May 08, 2004

Letter to the Paper XIX

David Brooks writes about our current Crisis of Confidence and makes the point that if we don't fix things, the realists are going to reemerge with their soporifics, lulling the country back to sleep with their siren songs claiming that we can't really fix anything so why not just stay home. I wrote a note because if we're going to avoid the disaster of a worldwide power vacuum we have to retool our military so we don't ever screw up the back half of an invasion again. The text is below:


We have applied ourselves to the problem of taking down tyrants. We assigned the job to the Pentagon and they performed flawlessly, creating a set of military capabilities that are the best in the world at this task. But while they were doing that, they made a fateful decision to downgrade occupation/peacekeeping/nation building tasks to a denigrated category, Military Operations other than War (MOotW). Specializing in solving MOotW was a good way to sideline your career in the military.

But in the post-Westphalian world where we can declare war on non-nation states, there is no such thing as MOotW. It's all war and that's part of what the Pentagon now needs to fix. There's a great deep thinker in the Pentagon that has a solution for this (and a new book out) and other problems of our new age. He's Thomas Barnett and his book is called the Pentagon's New Map. If you haven't had a chance to get to it yet, I highly recommend moving it to the top of your to read pile. The solution he advocates is to bifurcate the military so that there is a branch whose job is exactly the sort of "sys admin" tasks that we're currently falling down on the job delivering.
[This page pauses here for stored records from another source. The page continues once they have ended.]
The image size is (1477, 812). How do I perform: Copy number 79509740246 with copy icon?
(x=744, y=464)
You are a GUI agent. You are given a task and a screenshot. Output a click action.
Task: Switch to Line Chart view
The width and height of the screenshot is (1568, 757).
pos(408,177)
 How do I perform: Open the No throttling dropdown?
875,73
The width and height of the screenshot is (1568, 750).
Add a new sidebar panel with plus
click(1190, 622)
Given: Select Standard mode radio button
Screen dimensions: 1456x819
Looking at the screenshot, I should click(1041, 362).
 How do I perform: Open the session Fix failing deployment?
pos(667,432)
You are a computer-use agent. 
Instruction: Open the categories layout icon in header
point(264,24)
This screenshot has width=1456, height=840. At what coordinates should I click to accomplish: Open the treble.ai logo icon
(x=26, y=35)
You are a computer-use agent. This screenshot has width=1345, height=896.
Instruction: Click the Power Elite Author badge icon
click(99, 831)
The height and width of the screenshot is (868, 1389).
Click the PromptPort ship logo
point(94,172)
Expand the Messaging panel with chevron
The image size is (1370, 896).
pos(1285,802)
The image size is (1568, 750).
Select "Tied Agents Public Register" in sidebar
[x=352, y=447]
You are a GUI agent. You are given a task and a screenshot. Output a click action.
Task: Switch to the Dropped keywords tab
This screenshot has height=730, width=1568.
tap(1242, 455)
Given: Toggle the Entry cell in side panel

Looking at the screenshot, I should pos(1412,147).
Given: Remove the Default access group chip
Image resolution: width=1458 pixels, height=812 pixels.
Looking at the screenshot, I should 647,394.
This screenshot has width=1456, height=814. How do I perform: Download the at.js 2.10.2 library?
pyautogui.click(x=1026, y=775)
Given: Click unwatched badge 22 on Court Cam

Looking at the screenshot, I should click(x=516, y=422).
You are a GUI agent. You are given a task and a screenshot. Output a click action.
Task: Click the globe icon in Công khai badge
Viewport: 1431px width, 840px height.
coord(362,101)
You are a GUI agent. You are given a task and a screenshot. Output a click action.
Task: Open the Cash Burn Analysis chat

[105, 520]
Once we have a department of the military specifically tasked to handle the jobs we're currently not doing very well, we won't have crises of confidence over them because they'll focus and become the premier force for this sort of thing in the world. The good news is that while our allies are not able to keep pace with us in the traditional battlefield (Barnett calls that section of the military the "Leviathan Force") they can do just fine in the Sys Admin force. In fact, with a formal Sys Admin force structure, they'd fit in even better because they would know exactly what kind of equipment and training they needed to provide to become valued mission partners again instead of almost irrelevant political window dressing.